Inertial Stellar Compass
- Function: Advanced spacecraft navigation system for attitude determination and orientation recovery

Properties
- Mass: 2.5 kg
- Power consumption: 3.5 W

= Inertial Stellar Compass =

Spacecraft navigation system

Inertial Stellar Compass (ISC) was a proposed instrument for an advanced navigation system designed to allow spacecraft to operate more autonomously by enabling precise attitude determination with an accuracy of better than 0.1 degrees across all three axes. It also provides the capability to recover orientation after a power loss.

The ISC is small in size and consumes low power to operate. The ISC was developed by NASA as part of New Millennium program's Space Technology 6 project in collaboration with Charles Stark Draper Laboratory.

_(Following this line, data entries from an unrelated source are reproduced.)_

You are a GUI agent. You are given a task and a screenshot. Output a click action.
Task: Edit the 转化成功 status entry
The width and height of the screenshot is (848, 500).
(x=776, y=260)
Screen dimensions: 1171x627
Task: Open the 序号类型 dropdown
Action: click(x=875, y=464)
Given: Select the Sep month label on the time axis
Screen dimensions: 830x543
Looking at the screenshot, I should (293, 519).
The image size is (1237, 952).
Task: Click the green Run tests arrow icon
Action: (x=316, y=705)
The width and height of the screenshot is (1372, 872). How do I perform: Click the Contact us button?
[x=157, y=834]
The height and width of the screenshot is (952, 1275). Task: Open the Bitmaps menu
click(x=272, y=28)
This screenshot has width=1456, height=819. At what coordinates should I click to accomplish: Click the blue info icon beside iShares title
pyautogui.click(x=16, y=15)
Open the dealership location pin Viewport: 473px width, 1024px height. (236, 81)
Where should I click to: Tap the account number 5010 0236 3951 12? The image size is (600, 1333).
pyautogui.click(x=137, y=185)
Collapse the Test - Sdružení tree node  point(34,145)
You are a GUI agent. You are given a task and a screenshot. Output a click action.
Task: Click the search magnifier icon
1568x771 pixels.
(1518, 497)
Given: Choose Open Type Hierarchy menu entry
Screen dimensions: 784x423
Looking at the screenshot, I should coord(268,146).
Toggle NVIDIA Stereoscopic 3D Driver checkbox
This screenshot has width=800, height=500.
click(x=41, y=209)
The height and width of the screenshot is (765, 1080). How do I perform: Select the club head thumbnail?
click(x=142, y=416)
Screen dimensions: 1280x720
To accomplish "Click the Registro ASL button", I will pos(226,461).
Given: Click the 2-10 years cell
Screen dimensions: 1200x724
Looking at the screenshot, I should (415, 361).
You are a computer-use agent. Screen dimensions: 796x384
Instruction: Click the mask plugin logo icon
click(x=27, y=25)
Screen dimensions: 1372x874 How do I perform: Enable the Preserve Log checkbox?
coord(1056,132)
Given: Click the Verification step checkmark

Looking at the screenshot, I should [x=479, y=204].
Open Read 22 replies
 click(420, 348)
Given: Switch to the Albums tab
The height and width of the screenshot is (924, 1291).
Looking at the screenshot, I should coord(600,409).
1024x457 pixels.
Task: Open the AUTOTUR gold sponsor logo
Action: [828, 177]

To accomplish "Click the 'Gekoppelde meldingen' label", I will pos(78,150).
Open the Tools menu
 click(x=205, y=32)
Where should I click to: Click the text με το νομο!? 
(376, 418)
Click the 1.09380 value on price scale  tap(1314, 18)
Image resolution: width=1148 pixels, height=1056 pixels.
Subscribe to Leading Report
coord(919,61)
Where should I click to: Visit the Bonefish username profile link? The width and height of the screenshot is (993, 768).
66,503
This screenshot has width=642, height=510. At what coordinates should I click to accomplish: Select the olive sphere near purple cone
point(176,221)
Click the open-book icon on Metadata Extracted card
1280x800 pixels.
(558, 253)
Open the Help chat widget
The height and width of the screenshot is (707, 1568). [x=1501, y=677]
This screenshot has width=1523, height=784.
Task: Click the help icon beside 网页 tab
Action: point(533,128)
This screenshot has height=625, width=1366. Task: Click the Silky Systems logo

The instrument functions with a combination of a miniaturized star tracker and gyroscopes. It uses a wide field-of-view active pixel star camera and a micro electromechanical system to determine the real-time stellar attitude (orientation) of the spacecraft. It has a mass of 2.5 kg and requires 3.5 W power.

In 2007, it was successfully deployed and fully operational in space aboard the TacSat-2 spacecraft.

As the New Millennium Program had its budget cancelled in 2009, it is unclear whether development of this instrument is ongoing.